Sparse Matrix in Large Language Model Fine-tuning
By targeting V vectors in attention layers, Sparse Matrix Tuning (SMT) achieves full model performance with minimal resources.
By targeting V vectors in attention layers, Sparse Matrix Tuning (SMT) achieves full model performance with minimal resources.

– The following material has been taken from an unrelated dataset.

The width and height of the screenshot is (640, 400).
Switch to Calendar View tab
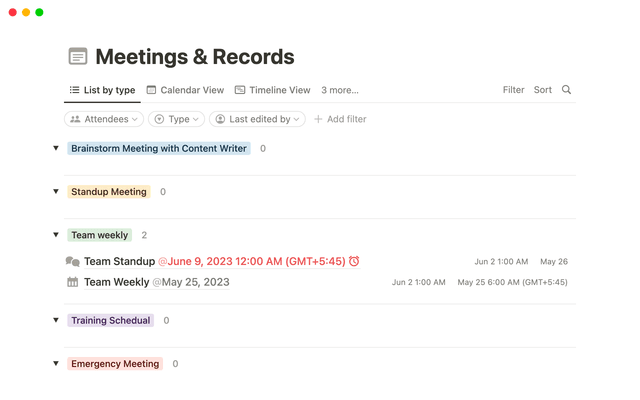[185, 90]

Smart matrix pruning lets LLMs learn fast without the heavy lifting
Basically, as per this paper, LLMs learn better when we only update the 5% that actually matters
Original Problem 🎯:
Parameter-efficient fine-tuning (PEFT) methods like LoRA face accuracy gaps compared to full fine-tuning and hit performance plateaus as parameter counts increase.
Solution in this Paper 🔧:
• Introduces Sparse Matrix Tuning (SMT) that identifies and fine-tunes only critical sub-matrices
• Uses gradient analysis during warm-up phase to select important sub-matrices
• Focuses on attention layers, particularly V vectors, which store most model memory
• Freezes non-selected layers to save computational costs
• Implements custom sparse linear layer for efficient gradient computation
Key Insights 💡:
• Attention layers are more crucial than MLPs for downstream performance
• V vectors contain most model memory, outperforming K vectors by 4.6% and Q vectors by 3.2%
• Memory sections are primarily in attention layers, not MLPs as previously thought
• SMT overcomes LoRA's performance plateau issue while using fewer parameters
Results 📊:
• Outperforms LoRA and DoRA by 2+ points across various tasks
• Reduces GPU memory footprint by 67% vs full fine-tuning
• Achieves 14.6x speedup compared to full fine-tuning
• Saves 99.5% of optimizer memory
• Maintains performance comparable to full fine-tuning using only 5% parameters
🎯 Sparse Matrix Tuning (SMT) is different from other PEFT methods
SMT identifies important sub-matrices by analyzing gradient updates during a warm-up phase.
Unlike LoRA which uses low-rank adaptations, SMT directly updates selected sparse sub-matrices.
It focuses mainly on attention layers, particularly the V vectors, which were found to be most influential for model performance.